The USS employers (Universities UK) have also responded to the valuation update, and although it’s welcome that they too are saying that the increased contributions proposed are unaffordable, and that USS should accept that the ‘covenant’ is stronger, they seem to accept that there is a genuine ‘sizeable deficit’. We don’t agree. The danger here is that university employers will react by once again pushing for a change to Defined Contribution pensions (which was what we went on strike about in 2018!). We can’t accept that either. We want the employers, including the University of Leeds, to join UCU in pushing USS to:
- re-do the valuation now instead of in March 2020, when the stock market was incredibly volatile due to the Covid-19 outbreak
- reduce the excessive levels of prudence in the valuation
- implement the full recommendations of the Joint Expert Panel
- act upon the commitment to strengthen the covenant
If you were able to attend one of the university’s ‘Conversation’ events that have been held in the last two weeks by the VC on USS, you will have heard our UCU pensions rep, Mark Taylor-Batty, making some important points about this situation. We were pleased that UCU was invited to participate in these events, but we feel that a 3 minute slot wasn’t enough to explain UCU’s views and what we believe needs to happen.
So we would like to invite you to an Open Meeting on this, where Mark will expand on the points he raised in the ‘Conversations’ sessions and the very serious concerns we have. The meeting is on Thursday 11th March from 12 noon – 1 pm. There will be plenty of opportunity for questions and discussion. Register for this event here. Once you have registered we will send you a link to the meeting, which will be held on Zoom. You are welcome to eat your lunch at the same time!
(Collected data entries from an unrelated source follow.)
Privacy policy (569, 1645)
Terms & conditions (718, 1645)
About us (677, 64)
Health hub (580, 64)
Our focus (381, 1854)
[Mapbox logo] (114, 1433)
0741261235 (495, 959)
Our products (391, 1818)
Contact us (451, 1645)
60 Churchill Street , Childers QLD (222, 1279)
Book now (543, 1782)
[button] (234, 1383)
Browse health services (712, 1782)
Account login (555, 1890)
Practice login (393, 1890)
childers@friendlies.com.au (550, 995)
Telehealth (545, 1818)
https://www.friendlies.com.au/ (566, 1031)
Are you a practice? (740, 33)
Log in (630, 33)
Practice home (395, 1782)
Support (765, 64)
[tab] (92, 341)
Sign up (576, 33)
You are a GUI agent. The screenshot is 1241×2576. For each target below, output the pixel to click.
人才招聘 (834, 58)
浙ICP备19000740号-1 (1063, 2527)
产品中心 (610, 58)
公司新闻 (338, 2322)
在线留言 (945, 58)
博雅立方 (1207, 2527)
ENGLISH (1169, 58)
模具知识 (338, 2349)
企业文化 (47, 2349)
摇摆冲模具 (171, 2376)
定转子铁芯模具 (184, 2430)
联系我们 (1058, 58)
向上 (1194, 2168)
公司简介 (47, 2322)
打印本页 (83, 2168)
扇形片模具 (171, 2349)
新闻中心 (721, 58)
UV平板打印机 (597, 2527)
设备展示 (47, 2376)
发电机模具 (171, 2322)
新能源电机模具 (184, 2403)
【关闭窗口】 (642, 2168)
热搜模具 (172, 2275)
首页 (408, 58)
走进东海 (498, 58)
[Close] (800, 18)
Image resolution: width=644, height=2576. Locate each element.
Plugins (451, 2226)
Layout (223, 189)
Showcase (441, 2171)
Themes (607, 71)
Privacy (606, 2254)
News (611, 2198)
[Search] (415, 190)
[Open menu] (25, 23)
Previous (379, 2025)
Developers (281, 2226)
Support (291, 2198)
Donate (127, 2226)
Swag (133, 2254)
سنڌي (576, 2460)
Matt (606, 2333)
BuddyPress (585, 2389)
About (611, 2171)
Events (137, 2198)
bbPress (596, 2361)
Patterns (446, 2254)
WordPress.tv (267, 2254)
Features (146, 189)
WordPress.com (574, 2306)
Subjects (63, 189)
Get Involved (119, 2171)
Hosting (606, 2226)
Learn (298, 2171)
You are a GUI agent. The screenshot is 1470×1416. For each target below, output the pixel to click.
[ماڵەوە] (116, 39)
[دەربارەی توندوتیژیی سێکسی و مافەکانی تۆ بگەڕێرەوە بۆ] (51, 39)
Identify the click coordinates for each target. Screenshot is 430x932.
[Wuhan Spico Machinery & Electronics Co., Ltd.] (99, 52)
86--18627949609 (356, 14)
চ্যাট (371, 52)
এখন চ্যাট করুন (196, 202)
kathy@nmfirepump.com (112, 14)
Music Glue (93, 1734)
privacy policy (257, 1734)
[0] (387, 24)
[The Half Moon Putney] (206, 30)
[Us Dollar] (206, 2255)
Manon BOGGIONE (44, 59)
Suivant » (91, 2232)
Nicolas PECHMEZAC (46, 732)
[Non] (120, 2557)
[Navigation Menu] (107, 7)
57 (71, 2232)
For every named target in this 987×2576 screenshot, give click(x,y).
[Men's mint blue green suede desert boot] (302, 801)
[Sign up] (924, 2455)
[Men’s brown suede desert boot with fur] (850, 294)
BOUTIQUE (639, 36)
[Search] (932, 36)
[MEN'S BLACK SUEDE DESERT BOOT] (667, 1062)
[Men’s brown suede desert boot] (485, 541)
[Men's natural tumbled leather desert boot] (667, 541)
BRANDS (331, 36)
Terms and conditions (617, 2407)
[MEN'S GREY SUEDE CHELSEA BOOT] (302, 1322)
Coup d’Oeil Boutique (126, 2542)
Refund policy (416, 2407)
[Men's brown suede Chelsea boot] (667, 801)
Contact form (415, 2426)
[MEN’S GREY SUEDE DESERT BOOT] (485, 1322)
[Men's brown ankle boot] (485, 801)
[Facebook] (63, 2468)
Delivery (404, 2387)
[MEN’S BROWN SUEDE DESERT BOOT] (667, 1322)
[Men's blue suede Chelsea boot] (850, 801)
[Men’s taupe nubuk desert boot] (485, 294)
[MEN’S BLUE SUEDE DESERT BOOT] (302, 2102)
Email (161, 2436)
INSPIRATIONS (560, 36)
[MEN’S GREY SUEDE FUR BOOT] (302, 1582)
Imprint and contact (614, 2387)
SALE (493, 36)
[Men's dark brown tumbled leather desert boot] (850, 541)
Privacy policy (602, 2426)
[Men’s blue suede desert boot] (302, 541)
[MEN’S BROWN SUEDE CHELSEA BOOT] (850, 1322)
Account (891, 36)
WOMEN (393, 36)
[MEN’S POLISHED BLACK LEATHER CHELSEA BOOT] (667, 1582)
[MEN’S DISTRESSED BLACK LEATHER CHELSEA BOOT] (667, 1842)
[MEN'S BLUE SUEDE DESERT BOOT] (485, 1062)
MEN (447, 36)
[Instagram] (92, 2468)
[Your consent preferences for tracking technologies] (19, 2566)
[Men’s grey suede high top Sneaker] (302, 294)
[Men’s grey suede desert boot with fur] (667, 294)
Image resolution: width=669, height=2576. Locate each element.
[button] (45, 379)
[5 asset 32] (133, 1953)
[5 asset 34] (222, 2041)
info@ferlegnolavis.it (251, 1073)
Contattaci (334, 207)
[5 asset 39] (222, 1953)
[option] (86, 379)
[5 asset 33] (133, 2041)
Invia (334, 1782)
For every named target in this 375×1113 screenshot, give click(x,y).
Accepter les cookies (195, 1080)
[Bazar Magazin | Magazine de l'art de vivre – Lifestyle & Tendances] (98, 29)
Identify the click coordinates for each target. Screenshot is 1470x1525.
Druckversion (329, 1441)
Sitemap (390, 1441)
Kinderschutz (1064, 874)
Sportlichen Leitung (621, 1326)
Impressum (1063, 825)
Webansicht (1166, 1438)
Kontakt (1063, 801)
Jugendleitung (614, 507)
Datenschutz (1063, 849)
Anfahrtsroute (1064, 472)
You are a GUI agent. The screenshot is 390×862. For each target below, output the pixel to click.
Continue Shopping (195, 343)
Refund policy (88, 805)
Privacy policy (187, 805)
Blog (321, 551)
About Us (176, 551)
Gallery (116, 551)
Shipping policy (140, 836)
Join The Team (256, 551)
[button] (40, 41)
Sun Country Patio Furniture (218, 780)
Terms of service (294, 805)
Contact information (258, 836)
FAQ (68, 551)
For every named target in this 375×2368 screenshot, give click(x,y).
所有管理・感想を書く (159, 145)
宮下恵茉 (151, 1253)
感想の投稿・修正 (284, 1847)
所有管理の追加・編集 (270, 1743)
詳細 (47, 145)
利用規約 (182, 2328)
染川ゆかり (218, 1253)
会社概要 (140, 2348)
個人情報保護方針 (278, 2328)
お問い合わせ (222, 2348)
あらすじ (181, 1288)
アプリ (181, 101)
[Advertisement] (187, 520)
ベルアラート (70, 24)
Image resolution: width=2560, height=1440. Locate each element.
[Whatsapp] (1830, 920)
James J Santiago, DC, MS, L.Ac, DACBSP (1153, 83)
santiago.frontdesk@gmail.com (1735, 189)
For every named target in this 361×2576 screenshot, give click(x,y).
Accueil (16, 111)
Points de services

Please encourage colleagues who may not be union members but who pay into a USS pension to come too. Everyone at University of Leeds who pays in to a USS pension is very welcome.
- The assets of the scheme have grown over the last decade at an average rate of just under 11% year on year, and currently stand at around £80bn. The contributions paid in stand currently at around £2.7bn annually, and have increased over the last decade at a rate of just under 7% year on year. The money that the scheme has had to pay out in pensions each year has by contrast increased at a lower rate of 5% annually, and in the last accounts stood at around £2bn. The scheme has therefore always been and remains cash flow positive, with no need to dip into its assets to pay its liabilities. All figures extrapolated from published USS accounts.
- We responded to the first JEP report here, and the second JEP report here.